Wednesday, 4 November 2009

Whatever floats your boat....

Usually, people who are into scale models have a fairly narrow band of interests. Probably because they can only give their time to a limited number of projects.
Those of us with unavoidably wider tastes or the good fortune to have (or, it must be said, organise,) more time, often find ourselves being fascinated by more than one topic.

I can't help it, I'm just intrigued by many aspects of what's old and consequently, like to make models of them. Also, of course, when one let's it be known that a modelmaking service is available it becomes likely that potential customers will ask for a wide variety of subjects to be considered.

As it happened, my first truly professional commission was indeed for a boat, a small ship in fact, called the MV Peterna, a coastal sand carrier. I recieved the commission when I was just 18, had not the first idea how to set about it, but finished for a derisorilly low quotation and delivered it to it's owner, by chance on the last day of its legal service in British waters. My friend and I struggled with the model in its heavy 1/4" plate glass case on the train from mid Devon to the Essex coast and onto the vessel itself via the ship's dinghy.

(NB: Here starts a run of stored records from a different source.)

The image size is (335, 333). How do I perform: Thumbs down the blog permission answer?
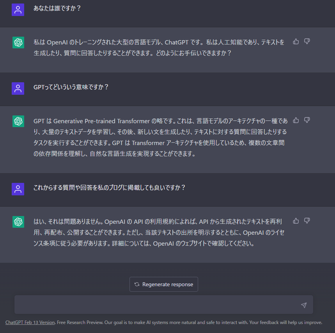click(x=307, y=221)
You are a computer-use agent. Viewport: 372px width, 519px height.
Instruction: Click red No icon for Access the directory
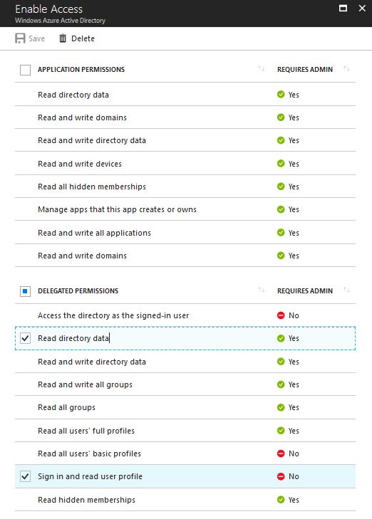[281, 315]
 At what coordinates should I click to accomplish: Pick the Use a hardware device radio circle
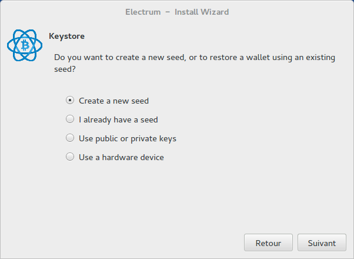pyautogui.click(x=70, y=157)
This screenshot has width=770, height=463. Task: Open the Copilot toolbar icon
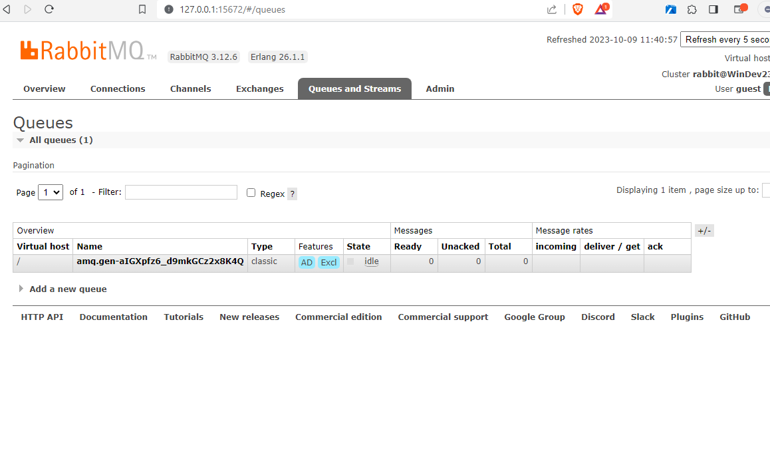[670, 9]
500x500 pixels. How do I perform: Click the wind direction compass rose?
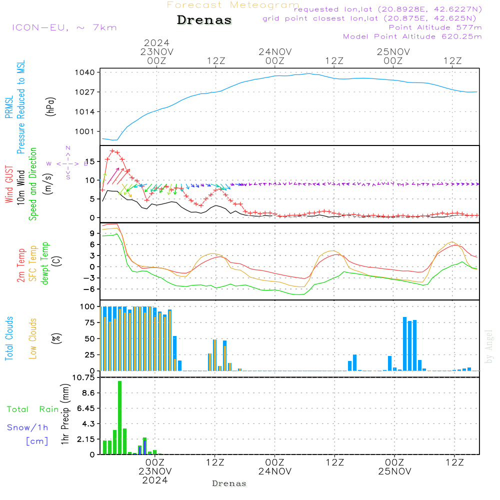click(x=68, y=163)
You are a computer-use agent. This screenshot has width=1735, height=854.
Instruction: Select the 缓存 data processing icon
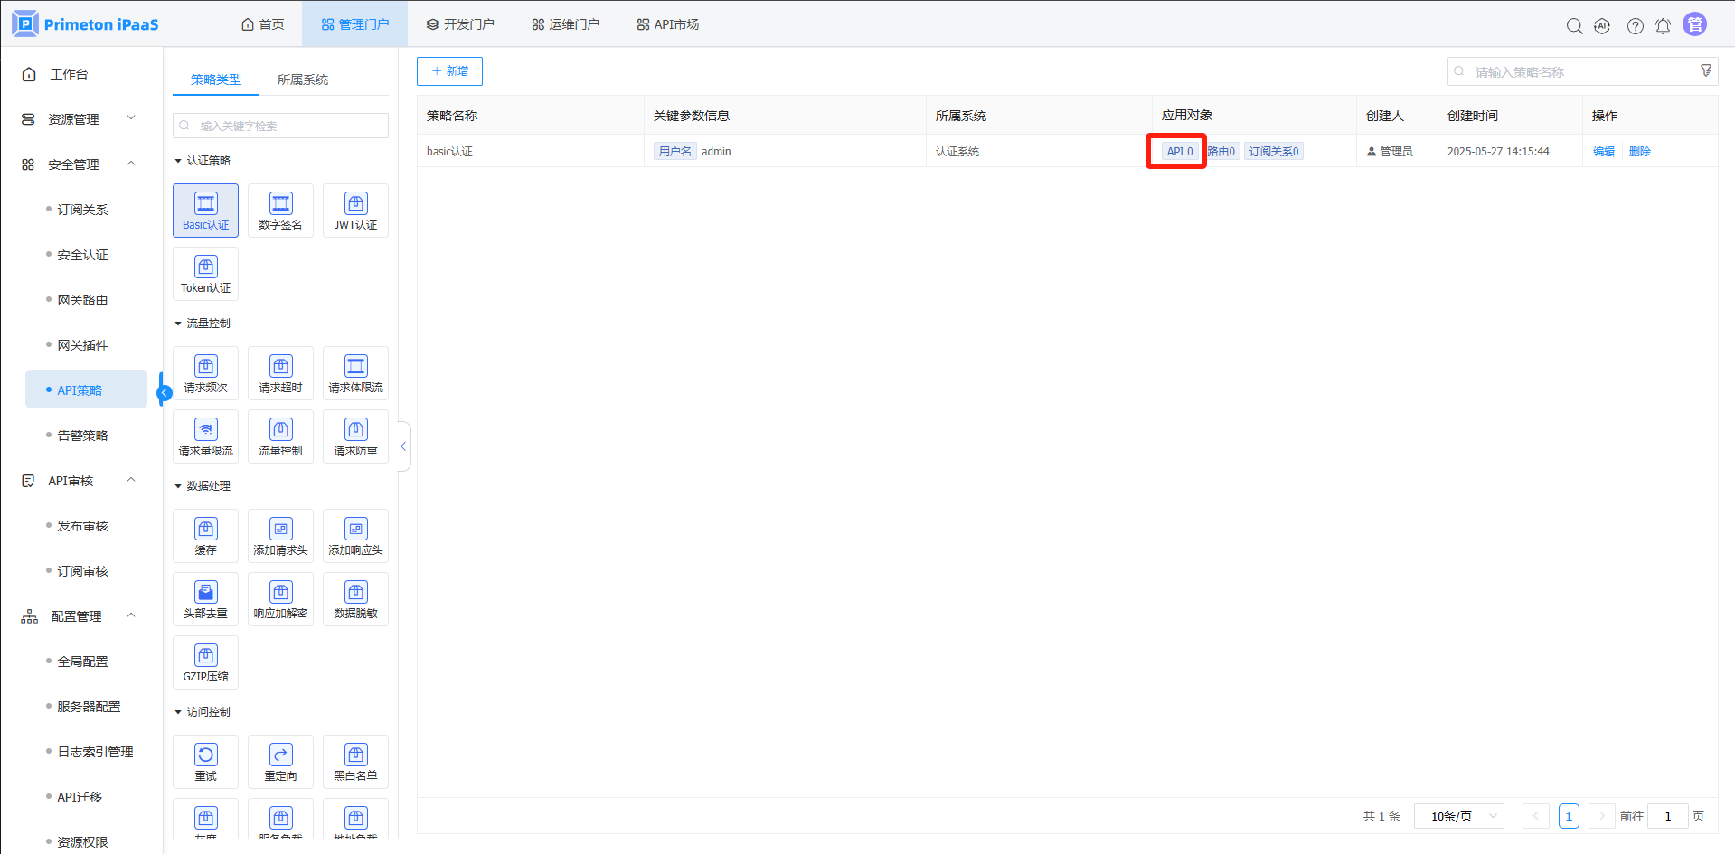[205, 536]
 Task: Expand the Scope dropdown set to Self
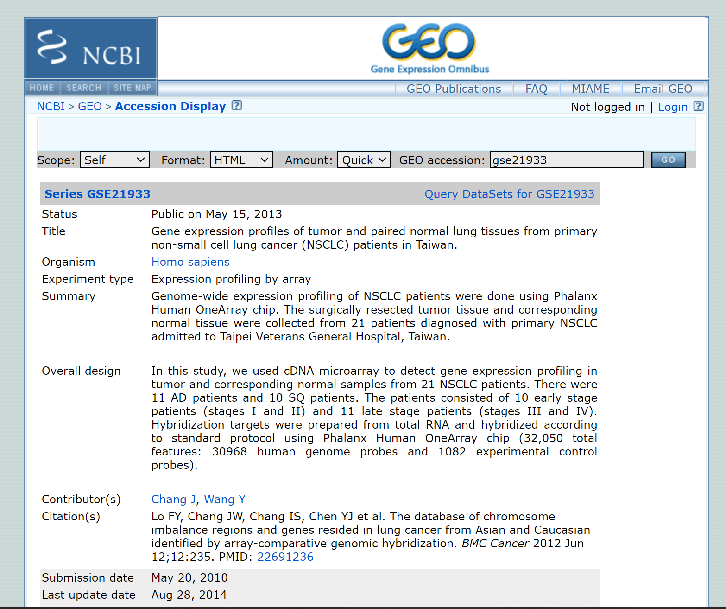point(114,160)
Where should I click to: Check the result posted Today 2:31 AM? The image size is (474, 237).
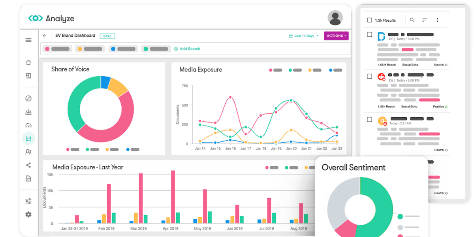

We unveiled it proudly in the skipper's cabin over a warming mug of hot chocolate. The owner's wife immediately burst into tears. She hadn't seen the old girl look so good since they bought her and started their business and their married life aboard the 1915 carrier.

Strangely, it was to be many years more before I took such an interest in ships again, at least actively, by making models of them. By then I'd become a real fan of classic speedboats and record breakers. I wanted to make models of them for sale and that wish came about by my old chum in Florida e-mailing me with a potential customer in Washington DC.He wanted a model of Miss America X and Baby Horace III for permanent display in Arty's restaurant in the city, which was being refurbished with a record boat theme.
And so I built the two boats, in 1/8th scale, which is big. So big, the MA X model had to be built on the dining table because it wouldn't fit in my shed!
Now, MA X has four Packard aero engines in it, geared together as two pairs. Each engine has two superchargers, each supercharger has two carburettors. There are two plug leads per cylinder, each 2500M power unit having twelve cylinders. An exhaust stack emerges elegantly from each pair of cylinders. The steering is by a chain drive, all on view. The hull and deck is mahogany planked. It scaled out at 5ft.-3ins. long!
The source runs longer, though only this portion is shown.